Zing Forum

Reading

TOSA: ARM's Deep Learning Tensor Operation Standard Architecture

TOSA is an open-source tensor operation set architecture specification led by ARM, providing standardized definitions of full tensor operations for deep learning networks, supporting cross-hardware platform model portability and optimized compilation.

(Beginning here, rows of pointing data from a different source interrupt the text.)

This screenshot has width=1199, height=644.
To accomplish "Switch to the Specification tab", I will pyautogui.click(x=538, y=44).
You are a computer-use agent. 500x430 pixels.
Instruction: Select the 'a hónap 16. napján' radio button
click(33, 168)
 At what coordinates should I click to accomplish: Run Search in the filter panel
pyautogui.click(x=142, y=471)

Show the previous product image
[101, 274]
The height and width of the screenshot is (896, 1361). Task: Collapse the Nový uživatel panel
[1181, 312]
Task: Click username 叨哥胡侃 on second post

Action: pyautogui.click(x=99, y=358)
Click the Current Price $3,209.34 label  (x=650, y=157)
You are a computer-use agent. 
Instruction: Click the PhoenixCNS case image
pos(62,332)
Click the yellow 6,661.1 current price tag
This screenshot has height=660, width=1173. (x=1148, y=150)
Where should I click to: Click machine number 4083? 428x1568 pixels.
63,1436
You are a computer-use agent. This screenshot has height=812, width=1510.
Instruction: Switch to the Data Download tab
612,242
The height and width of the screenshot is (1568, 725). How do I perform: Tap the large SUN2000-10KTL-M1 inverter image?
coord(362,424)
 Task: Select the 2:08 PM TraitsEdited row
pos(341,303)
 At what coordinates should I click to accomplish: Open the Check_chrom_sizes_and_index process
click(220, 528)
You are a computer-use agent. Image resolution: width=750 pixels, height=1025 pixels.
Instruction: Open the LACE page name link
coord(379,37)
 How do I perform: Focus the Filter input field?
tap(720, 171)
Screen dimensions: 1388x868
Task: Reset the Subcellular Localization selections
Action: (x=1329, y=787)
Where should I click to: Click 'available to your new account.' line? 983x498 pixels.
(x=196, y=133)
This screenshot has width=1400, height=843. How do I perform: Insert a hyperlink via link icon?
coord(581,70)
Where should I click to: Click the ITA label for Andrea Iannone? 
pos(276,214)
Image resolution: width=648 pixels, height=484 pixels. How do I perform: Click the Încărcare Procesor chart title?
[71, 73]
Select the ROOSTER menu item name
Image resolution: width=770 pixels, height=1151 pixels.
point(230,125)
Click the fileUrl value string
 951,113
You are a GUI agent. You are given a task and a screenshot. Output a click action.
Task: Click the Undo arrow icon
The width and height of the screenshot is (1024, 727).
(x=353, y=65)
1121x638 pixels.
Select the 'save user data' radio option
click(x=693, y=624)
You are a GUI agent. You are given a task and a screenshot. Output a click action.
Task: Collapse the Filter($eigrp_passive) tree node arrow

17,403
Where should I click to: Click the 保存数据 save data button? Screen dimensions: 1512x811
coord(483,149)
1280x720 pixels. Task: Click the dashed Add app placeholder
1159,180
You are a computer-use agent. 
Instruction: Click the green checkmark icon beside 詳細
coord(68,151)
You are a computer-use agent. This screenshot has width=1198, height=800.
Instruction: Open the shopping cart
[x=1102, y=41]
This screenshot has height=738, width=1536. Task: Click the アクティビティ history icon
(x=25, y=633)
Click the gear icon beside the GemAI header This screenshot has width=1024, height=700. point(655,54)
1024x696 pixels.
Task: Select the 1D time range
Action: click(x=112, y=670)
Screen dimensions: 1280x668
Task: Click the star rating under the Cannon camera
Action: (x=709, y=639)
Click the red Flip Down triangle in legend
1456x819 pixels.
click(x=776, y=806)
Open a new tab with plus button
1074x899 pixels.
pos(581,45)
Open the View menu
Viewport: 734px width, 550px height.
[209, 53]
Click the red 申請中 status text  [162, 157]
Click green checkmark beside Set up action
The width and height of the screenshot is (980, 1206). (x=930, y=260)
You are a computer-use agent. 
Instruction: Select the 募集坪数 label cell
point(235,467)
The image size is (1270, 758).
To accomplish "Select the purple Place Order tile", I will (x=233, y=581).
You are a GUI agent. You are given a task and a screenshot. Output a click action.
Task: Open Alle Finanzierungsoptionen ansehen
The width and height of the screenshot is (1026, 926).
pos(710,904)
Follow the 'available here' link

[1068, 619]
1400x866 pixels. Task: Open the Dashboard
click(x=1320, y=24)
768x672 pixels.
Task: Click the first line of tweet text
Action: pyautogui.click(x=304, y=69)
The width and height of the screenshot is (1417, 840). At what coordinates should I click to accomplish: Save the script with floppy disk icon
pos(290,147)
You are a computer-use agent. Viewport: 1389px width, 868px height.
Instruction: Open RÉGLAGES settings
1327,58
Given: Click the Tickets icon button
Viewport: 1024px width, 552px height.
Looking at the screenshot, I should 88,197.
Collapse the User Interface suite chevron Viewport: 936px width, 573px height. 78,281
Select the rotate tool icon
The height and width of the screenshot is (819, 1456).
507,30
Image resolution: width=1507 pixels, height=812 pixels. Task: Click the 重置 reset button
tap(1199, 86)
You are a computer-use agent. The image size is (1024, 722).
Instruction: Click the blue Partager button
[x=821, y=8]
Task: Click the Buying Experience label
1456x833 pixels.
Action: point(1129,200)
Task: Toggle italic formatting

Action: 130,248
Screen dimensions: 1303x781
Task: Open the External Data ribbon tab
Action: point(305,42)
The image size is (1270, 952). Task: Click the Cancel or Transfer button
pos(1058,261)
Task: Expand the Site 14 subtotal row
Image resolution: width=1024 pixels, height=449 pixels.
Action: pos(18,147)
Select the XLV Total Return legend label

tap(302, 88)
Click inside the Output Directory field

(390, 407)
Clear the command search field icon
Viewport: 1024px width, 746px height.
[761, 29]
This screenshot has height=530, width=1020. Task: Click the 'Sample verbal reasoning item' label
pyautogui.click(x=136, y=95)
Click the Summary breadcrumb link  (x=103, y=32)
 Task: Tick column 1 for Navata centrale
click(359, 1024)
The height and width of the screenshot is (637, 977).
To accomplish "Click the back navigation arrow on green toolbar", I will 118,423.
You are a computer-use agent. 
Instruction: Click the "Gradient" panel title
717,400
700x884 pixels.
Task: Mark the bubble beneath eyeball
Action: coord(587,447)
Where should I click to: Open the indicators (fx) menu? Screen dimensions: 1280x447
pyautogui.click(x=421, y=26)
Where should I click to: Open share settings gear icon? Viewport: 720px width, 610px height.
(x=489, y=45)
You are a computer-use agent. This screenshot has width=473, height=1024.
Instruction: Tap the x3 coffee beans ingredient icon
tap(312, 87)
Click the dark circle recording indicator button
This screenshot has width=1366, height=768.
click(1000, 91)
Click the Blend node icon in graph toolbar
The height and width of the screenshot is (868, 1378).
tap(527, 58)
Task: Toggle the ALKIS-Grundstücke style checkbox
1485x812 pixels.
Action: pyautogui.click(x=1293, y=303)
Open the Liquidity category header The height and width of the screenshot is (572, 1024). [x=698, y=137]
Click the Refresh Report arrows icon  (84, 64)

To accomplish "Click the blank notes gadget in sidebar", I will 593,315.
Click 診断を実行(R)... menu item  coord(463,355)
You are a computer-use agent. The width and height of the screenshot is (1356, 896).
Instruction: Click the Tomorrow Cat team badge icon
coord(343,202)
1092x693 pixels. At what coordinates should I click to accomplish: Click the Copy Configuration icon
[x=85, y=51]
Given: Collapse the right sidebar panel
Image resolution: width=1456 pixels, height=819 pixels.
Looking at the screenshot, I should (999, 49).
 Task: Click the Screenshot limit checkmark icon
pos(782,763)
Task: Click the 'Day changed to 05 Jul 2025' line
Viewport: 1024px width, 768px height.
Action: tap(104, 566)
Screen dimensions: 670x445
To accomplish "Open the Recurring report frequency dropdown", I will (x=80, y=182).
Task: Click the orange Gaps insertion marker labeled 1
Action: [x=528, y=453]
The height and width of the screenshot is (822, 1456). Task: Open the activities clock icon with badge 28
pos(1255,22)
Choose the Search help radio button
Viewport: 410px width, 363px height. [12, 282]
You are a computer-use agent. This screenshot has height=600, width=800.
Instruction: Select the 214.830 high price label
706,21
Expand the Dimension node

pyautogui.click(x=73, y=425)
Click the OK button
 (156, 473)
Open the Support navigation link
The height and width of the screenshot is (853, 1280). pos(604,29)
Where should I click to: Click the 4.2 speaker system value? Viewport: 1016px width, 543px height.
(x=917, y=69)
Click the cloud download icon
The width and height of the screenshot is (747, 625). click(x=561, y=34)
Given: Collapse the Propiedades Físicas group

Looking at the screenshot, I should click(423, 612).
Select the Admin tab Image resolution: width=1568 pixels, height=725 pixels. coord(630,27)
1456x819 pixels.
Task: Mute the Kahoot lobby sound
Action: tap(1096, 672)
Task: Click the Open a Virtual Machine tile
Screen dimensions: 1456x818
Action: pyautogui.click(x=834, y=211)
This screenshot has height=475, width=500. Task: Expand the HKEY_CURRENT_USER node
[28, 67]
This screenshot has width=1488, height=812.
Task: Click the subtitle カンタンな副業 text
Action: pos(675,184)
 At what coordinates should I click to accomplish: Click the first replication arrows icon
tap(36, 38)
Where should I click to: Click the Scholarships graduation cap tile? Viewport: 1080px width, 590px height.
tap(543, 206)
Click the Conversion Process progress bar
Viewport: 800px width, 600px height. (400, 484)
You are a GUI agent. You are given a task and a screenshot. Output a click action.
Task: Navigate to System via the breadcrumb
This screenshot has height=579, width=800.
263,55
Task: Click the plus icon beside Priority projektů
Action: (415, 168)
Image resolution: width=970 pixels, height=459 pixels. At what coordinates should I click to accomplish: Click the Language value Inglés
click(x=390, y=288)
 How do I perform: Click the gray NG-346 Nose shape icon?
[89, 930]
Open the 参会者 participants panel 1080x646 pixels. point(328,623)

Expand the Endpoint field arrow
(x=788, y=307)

TOSA张量运算深度学习ARM硬件标准化MLIR神经网络编译器AI加速器开源规范
Published 2026-05-21 00:15Recent activity 2026-05-21 00:20Estimated read 7 min
TOSA: ARM's Deep Learning Tensor Operation Standard Architecture
1

Section 01

Introduction: ARM Launches TOSA Deep Learning Tensor Operation Standard Architecture

TOSA is an open-source tensor operation set architecture specification led by ARM, aiming to solve the problem of deep learning hardware fragmentation. It provides standardized definitions of full tensor operations for deep learning networks, supporting cross-hardware platform model portability and optimized compilation. As a standardized intermediate representation layer between deep learning frameworks and underlying hardware, it realizes the vision of "write once, run anywhere".

2

Section 02

Urgent Need for Deep Learning Hardware Standardization

With the rapid development of artificial intelligence technology, deep learning models are widely used in fields such as image recognition and natural language processing, but the problem of hardware fragmentation is becoming increasingly prominent: different platforms (data center GPU clusters, edge AI accelerators, etc.) use different instruction sets and operation primitives, leading to poor portability of model deployment, requiring developers to repeatedly optimize models with low efficiency. Against this background, ARM launched the TOSA specification to address this challenge.

3

Section 03

Core Positioning and Design Principles of TOSA

TOSA stands for Tensor Operator Set Architecture, an open hardware-agnostic specification that defines a set of common full tensor operations for deep learning networks. It does not replace existing frameworks (such as TensorFlow and PyTorch) but serves as an intermediate representation layer between frameworks and hardware. Its key design principles include: hardware abstraction (defining operation semantics rather than specific implementations), full tensor operations (focusing on core workloads like convolution and matrix multiplication), static shape friendliness (facilitating compiler optimization), and verifiability (with reference implementations and test suites included).

4

Section 04

Content and Technical Features of the TOSA Specification

The TOSA specification is written in AsciiDoc, which details the input/output shapes, data types, numerical behavior, and boundary handling of each operator. The main operator categories include: convolution and matrix operations (2D/3D convolution, fully connected layers, etc.), activation functions (ReLU, Sigmoid, etc.), tensor operations (Reshape, Transpose, etc.), normalization and pooling (Average Pool, Layer Normalization, etc.), element-wise operations (Add, Mul, etc.), and quantization support (low-precision operations like INT8/INT16). In addition, the specification strictly defines numerical precision, including intermediate result precision, rounding modes, overflow handling, and quantization formulas, to ensure consistent results across different hardware.

5

Section 05

Toolchain and Ecosystem Value of TOSA

TOSA provides a complete toolchain, relying on tools like Asciidoctor, Make, and Python to generate HTML/PDF documents; it uses pre-commit hooks to ensure code quality. In terms of ecosystem value: framework developers can convert models to TOSA intermediate representation, reducing the cost of supporting new hardware; hardware vendors only need to implement the TOSA interface to be compatible with multiple frameworks; end users can deploy models seamlessly. TOSA is deeply integrated with MLIR as a first-class MLIR dialect, supporting operator transformation optimization and interoperability with other dialects.

6

Section 06

Practical Application Scenarios of TOSA

TOSA has been applied in multiple scenarios: edge AI chips (e.g., ARM Ethos series accelerators use TOSA as a high-level interface); compiler toolchains (TensorFlow Lite TOSA converter, IREE, etc., support TOSA as an intermediate representation); model optimization (TOSA-based compilers can perform convolution-activation fusion, memory layout optimization, etc., to improve performance).

7

Section 07

Summary and Outlook of TOSA

The launch of TOSA marks an important step in deep learning hardware standardization, effectively alleviating the problem of ecosystem fragmentation and building a standardized bridge between frameworks, compilers, and hardware, especially widely adopted in the edge AI field. In the future, TOSA will continue to evolve to support the needs of large models like Transformers and may provide references for new paradigms such as quantum computing and neuromorphic computing. Understanding TOSA is crucial for comprehending the software stack of modern AI systems.